Жара еще в полной силе, но вечерами уже можно дышать. Николай Кириллович загорел. Правда, только лицом, шеей и руками чуть выше локтя. Загореть остальным так и не получилось, поездка в горы все откладывалась и так и отложилась. Теперь до фестиваля меньше двух месяцев, тратить даже один день на горы уже роскошь.
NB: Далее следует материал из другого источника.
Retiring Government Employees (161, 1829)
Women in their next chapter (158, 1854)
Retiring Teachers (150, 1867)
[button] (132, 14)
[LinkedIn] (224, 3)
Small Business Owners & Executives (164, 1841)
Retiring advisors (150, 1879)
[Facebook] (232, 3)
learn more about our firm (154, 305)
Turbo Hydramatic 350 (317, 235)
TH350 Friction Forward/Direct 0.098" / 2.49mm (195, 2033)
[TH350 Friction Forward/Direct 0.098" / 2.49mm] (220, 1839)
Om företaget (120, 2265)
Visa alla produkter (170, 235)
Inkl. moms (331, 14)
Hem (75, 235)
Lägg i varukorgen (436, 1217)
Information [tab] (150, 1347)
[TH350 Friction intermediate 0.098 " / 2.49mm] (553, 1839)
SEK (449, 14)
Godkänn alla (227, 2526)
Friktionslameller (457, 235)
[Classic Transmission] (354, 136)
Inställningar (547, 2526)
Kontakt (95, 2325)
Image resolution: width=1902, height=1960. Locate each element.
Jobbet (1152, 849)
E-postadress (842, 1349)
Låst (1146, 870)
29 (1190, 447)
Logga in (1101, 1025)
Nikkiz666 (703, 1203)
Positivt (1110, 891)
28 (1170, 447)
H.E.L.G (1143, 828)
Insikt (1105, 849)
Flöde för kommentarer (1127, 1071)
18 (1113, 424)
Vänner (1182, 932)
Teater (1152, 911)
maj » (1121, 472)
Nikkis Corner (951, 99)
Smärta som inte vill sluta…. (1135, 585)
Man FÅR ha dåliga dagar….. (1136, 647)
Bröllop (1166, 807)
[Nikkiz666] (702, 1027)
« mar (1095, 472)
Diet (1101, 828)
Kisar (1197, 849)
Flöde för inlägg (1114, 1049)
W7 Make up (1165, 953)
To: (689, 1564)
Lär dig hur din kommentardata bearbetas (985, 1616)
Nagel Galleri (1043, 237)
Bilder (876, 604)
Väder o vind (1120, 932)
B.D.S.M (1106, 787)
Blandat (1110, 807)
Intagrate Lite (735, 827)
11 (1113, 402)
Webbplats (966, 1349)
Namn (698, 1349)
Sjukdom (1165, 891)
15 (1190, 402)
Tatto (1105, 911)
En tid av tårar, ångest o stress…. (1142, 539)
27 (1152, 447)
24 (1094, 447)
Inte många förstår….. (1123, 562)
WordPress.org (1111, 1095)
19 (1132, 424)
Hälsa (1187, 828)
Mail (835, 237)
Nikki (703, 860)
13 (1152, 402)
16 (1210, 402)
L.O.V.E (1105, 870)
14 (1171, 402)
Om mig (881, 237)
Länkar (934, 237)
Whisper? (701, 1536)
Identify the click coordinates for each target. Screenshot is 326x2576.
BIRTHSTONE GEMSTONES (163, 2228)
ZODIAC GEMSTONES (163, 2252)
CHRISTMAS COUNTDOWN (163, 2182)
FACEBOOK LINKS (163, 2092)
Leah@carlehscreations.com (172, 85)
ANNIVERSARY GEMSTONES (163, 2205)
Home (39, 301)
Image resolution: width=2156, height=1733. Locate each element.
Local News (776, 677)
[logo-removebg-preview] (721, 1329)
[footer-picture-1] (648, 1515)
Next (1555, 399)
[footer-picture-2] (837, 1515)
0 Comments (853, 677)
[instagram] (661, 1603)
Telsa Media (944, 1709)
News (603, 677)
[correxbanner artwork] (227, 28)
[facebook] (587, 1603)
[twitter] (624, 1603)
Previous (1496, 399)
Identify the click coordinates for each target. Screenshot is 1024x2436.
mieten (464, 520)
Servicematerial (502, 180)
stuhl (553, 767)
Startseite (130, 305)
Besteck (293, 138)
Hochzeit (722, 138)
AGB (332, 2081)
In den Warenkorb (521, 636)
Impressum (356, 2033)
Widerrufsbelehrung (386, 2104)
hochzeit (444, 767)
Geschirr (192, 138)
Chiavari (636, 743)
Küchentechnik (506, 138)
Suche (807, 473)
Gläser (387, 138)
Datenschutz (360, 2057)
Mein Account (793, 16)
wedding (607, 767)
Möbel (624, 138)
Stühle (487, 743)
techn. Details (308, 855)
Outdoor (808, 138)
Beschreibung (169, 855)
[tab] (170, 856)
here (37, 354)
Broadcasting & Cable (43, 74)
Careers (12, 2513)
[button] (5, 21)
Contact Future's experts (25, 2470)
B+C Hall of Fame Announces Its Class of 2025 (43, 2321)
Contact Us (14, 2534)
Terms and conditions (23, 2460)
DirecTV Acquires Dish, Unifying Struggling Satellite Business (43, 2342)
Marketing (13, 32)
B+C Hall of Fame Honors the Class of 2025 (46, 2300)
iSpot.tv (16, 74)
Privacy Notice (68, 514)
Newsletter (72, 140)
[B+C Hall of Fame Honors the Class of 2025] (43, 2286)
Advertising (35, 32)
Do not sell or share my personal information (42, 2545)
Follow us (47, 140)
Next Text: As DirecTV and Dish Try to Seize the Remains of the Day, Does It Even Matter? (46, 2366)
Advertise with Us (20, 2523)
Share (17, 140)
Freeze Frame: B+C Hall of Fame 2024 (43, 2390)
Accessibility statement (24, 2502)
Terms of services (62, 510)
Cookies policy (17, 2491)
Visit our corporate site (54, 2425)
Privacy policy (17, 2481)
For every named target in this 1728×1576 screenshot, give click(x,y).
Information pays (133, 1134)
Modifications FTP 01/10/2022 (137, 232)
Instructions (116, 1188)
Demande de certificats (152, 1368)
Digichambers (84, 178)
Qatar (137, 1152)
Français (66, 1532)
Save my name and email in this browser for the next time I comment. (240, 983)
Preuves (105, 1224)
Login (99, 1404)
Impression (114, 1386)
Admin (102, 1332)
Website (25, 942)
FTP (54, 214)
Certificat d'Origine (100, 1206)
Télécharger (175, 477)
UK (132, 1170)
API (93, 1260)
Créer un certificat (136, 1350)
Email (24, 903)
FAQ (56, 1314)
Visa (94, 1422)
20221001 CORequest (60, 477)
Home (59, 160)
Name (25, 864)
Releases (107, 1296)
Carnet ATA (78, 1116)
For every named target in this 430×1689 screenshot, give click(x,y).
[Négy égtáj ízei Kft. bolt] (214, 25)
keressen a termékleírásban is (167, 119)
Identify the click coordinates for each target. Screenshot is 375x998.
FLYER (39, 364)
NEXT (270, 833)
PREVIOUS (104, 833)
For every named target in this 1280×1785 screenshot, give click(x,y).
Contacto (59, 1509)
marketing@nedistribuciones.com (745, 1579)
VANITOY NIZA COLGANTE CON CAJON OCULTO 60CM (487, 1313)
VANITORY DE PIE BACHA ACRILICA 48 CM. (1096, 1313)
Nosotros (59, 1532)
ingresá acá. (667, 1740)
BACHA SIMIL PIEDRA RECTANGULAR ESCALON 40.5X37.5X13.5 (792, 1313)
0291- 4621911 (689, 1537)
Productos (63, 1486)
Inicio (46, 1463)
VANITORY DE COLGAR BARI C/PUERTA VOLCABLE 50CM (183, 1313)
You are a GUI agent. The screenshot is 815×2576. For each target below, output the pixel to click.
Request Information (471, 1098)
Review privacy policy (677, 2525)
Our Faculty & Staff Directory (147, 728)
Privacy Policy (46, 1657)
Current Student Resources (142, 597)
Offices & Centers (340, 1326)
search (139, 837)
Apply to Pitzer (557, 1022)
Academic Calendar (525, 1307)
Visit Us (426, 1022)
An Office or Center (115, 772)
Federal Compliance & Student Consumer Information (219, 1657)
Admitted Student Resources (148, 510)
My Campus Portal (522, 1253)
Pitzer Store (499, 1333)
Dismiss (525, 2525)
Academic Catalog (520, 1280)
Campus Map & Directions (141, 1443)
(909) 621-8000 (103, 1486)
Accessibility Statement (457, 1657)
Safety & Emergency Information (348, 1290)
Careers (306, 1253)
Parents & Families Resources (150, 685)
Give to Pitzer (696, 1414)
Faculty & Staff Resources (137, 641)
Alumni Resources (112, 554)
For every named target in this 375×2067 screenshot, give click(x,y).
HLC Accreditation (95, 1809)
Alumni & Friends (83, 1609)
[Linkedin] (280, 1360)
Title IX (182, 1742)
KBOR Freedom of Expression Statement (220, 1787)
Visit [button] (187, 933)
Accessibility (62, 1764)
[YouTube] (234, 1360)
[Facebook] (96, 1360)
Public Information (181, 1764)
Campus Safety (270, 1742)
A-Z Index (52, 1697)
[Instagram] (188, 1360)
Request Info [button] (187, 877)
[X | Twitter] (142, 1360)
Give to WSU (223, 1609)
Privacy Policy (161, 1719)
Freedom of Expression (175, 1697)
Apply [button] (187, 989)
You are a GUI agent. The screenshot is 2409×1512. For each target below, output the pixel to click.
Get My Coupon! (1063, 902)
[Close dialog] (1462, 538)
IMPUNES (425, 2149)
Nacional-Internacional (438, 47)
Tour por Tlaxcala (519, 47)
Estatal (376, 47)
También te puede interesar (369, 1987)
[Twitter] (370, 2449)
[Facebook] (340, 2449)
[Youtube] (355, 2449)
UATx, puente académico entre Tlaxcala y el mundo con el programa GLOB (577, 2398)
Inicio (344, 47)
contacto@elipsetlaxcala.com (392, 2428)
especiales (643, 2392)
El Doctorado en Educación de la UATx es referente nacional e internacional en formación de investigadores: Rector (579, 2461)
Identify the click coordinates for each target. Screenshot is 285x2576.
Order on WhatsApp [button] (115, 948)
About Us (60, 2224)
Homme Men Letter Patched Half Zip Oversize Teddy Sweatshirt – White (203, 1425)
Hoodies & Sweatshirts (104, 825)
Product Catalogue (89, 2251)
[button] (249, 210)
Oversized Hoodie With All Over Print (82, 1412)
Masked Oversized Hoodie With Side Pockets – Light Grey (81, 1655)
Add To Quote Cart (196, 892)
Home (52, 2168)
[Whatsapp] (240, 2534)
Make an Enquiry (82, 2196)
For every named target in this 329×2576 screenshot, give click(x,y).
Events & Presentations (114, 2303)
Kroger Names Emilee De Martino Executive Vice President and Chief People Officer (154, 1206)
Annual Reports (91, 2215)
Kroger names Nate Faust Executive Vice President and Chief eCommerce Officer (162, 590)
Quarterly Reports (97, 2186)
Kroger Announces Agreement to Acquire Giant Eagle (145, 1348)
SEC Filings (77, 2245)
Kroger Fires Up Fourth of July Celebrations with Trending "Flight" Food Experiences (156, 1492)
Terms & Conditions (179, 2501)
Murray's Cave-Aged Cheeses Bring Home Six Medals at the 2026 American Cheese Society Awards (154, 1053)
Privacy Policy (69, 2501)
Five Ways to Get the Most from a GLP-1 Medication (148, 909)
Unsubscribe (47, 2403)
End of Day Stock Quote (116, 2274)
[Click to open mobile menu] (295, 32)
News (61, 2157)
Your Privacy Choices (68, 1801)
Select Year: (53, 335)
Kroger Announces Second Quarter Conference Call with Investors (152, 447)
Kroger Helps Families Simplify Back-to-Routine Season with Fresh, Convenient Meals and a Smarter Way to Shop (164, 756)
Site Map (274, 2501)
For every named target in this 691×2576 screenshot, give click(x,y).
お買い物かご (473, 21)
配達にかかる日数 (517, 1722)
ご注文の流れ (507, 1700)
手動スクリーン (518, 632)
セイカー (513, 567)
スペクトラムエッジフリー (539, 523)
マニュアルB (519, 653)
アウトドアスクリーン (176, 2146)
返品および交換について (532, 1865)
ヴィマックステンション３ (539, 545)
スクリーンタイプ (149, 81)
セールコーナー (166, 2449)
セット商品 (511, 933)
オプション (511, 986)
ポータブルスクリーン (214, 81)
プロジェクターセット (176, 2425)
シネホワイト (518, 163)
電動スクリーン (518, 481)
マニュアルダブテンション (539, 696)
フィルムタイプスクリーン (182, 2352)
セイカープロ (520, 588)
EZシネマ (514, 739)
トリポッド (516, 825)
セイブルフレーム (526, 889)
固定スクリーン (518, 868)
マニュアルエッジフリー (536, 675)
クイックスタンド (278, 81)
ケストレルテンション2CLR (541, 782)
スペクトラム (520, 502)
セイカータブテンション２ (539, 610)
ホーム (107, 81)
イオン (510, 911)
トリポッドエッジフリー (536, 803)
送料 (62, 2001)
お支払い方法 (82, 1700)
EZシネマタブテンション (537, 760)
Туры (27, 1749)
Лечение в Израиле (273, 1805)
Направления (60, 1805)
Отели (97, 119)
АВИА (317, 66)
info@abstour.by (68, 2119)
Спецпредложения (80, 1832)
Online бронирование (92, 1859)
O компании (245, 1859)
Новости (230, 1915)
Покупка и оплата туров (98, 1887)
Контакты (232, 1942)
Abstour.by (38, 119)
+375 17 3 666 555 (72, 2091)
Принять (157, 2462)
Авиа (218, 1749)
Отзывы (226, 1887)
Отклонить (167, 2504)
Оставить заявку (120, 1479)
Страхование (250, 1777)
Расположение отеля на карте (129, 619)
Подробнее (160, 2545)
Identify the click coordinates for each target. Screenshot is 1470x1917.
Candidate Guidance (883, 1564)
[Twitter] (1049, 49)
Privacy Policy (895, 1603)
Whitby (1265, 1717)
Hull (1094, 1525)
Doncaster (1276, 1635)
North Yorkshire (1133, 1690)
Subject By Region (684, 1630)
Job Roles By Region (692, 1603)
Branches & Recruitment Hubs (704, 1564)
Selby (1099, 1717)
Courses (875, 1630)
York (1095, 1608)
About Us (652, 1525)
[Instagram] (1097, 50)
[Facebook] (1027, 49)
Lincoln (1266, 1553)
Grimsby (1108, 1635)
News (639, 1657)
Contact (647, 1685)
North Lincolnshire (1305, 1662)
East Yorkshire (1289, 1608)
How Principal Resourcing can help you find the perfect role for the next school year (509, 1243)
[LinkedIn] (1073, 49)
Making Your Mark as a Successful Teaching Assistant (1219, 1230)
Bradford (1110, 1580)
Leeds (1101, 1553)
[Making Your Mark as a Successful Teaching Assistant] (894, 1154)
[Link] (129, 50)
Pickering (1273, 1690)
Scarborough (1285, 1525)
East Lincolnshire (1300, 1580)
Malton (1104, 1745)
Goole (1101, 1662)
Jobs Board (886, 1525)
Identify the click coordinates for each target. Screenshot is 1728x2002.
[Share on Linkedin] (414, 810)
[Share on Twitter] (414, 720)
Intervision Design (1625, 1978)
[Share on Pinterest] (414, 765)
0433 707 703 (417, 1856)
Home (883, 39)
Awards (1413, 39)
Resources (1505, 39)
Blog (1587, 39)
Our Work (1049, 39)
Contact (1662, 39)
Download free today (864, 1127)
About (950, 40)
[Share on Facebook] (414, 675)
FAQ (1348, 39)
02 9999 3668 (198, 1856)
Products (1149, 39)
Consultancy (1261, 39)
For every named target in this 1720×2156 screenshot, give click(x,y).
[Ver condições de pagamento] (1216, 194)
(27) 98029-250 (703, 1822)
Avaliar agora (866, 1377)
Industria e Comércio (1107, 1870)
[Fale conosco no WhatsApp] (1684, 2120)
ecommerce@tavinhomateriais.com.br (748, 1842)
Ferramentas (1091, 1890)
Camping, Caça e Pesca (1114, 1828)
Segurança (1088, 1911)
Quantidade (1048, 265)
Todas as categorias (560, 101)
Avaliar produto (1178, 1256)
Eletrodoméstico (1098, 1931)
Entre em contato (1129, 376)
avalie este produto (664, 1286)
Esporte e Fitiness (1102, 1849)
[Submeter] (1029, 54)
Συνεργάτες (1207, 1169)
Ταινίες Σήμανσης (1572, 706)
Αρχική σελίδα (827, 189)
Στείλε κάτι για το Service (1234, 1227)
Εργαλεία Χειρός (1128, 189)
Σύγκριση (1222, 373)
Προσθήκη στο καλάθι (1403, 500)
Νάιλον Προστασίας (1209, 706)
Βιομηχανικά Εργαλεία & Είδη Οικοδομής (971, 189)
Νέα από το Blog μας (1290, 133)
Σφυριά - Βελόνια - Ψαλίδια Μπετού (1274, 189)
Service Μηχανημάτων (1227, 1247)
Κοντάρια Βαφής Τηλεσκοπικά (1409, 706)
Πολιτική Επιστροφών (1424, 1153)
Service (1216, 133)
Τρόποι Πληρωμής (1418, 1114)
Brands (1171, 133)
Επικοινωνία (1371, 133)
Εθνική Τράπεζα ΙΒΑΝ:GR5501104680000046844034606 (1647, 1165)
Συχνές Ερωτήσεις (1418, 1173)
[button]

– Не дадут тебе его, – повторяет отец Михаил. – Он им и так глаза мозолит.
– Уши.
– И уши, и все остальное.
Речь о церковном колоколе. Николай Кириллович просит дать его на один вечер, когда будет исполняться его симфония.
– И вообще… – Отец Михаил хмурится. – Колокол – не музыкальный инструмент. Не нужно для колоколов пьесы придумывать.
– Я не придумывал, я уставный звон использовал.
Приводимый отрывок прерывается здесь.